HH: Natalie, you’re coming to the end of your second year with us. I know you work as chaplain to a diocesan ministry experience scheme, aimed at giving people aged 18-30 a year to explore their vocation to ministry. Can you tell us more?

NB: They spend time in a parish placement, get a bit of theological education with the local scheme and live together in a house by the cathedral, participating in its worship and community life. I have two sessions a week with them, helping them explore Christian spirituality and helping them reflect on their experiences.

It’s part of a national scheme but is pioneering for my diocese as it’s in its first year. I’m finding I work in this space much more in the flow of the spirit than in parish ministry where everything is planned!
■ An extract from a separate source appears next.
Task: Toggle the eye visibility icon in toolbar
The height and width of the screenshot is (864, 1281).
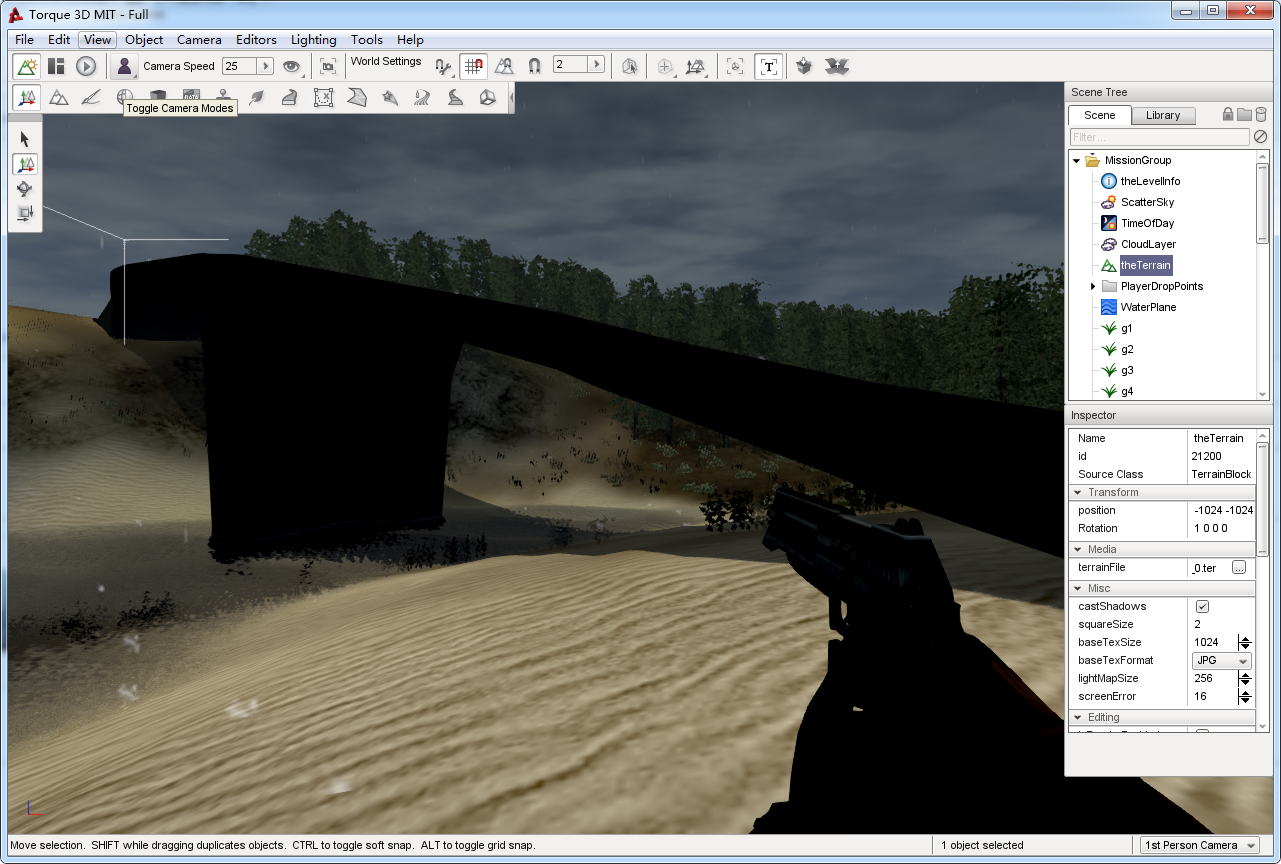Action: (x=291, y=66)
CMS really supports this work as quite often I’ll use things with the participants on the scheme that I’ve gained from my MA course.
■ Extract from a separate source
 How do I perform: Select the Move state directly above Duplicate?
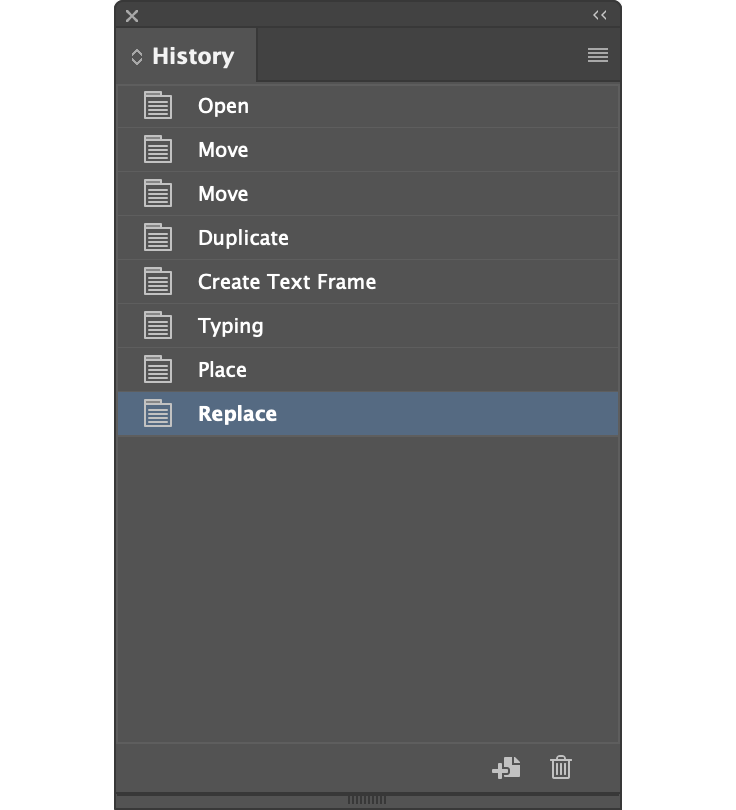tap(223, 194)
HH: How did you find yourself in that line of work; and can you tell us more about working or living in the flow of the spirit?
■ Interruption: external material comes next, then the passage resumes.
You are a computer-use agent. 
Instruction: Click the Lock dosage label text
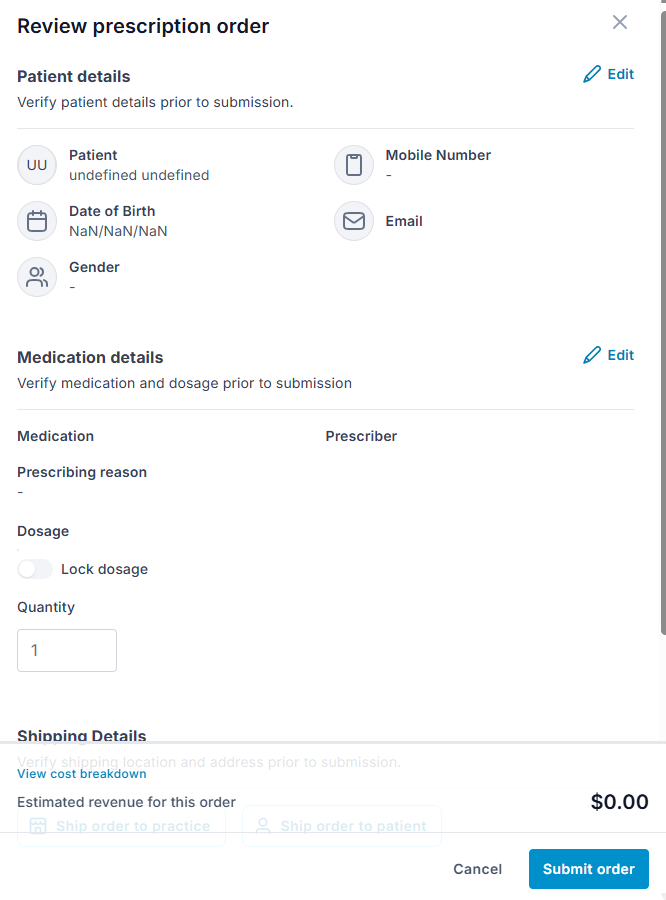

NB: After finishing a traditional parish curacy, I’ve spent quite a lot of time discerning ‘where next’ and how my vocation to ministry fits with my vocations to my family. This chaplaincy work enables lots of things, as it’s local (so we don’t have to move house) and part-time. I really like working with a small group and going deep, which is something I get to be part of as chaplain to four people!

Because life is less diarised and pre-planned, I find I’m able to be open to serendipity of the Spirit. Being able to say ‘yes’ when a friend suggests meeting for coffee or using an article that I’ve spotted on the internet the day before as a discussion point with the group to whom I’m chaplain or heading out for a walk . . . and in those moments, God being present through a conversation or chance encounter. These things can also happen when diaries are full and days are scheduled, of course. Maybe it’s because I’m more relaxed, I feel more aware of God’s playfulness.

HH: I’d love to know more about your studies with CMS, and what have been some of the benefits of studying with us here at CMS?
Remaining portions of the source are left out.